■ ACTIVITY:
Restate word for word every line from the one containing "Click the Précision stat label" to the last line of the records below.

■ Data items:
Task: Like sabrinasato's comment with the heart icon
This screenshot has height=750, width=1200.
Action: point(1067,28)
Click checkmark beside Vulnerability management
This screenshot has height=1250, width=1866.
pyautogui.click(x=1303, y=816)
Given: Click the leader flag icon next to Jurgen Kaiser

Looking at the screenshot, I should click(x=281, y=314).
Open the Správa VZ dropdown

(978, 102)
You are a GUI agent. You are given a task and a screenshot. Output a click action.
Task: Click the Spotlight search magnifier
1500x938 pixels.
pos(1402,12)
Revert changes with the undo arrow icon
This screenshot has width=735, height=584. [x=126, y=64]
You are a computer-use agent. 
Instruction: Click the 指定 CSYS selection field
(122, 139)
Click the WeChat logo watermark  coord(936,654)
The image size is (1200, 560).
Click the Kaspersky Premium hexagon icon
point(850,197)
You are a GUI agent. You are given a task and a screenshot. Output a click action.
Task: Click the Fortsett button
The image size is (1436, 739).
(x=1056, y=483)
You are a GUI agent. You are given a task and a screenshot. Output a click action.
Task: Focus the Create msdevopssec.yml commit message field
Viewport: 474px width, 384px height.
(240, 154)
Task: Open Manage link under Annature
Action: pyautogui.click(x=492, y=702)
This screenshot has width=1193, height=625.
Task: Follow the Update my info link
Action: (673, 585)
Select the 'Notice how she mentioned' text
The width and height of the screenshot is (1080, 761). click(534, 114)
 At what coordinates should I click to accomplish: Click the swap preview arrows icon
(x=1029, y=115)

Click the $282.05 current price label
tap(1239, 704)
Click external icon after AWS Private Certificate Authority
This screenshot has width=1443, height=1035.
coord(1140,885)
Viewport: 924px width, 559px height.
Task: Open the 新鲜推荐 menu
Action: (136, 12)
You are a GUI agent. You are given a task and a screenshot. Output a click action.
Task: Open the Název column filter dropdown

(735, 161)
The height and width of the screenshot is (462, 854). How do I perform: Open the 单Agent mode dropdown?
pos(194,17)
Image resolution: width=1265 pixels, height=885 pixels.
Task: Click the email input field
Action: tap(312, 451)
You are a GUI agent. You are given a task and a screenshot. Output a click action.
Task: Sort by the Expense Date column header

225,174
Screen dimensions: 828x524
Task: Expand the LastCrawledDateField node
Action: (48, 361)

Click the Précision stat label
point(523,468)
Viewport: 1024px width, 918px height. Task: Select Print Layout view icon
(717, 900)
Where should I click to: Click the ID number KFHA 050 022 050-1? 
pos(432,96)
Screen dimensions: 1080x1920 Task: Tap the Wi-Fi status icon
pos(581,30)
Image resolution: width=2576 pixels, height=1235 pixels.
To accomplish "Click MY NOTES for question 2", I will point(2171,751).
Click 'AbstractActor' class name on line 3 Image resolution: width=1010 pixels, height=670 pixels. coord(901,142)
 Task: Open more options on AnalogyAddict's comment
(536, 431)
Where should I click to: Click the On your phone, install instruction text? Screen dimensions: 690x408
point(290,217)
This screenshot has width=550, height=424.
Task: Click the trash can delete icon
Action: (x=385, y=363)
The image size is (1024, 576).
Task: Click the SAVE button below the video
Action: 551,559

■ ANSWER BOX:
Click the Précision stat label
point(523,468)
Viewport: 1024px width, 918px height. Task: Select Print Layout view icon
(717, 900)
Where should I click to: Click the ID number KFHA 050 022 050-1? 
pos(432,96)
Screen dimensions: 1080x1920 Task: Tap the Wi-Fi status icon
pos(581,30)
Image resolution: width=2576 pixels, height=1235 pixels.
To accomplish "Click MY NOTES for question 2", I will point(2171,751).
Click 'AbstractActor' class name on line 3 Image resolution: width=1010 pixels, height=670 pixels. coord(901,142)
 Task: Open more options on AnalogyAddict's comment
(536, 431)
Where should I click to: Click the On your phone, install instruction text? Screen dimensions: 690x408
point(290,217)
This screenshot has width=550, height=424.
Task: Click the trash can delete icon
Action: (x=385, y=363)
The image size is (1024, 576).
Task: Click the SAVE button below the video
Action: 551,559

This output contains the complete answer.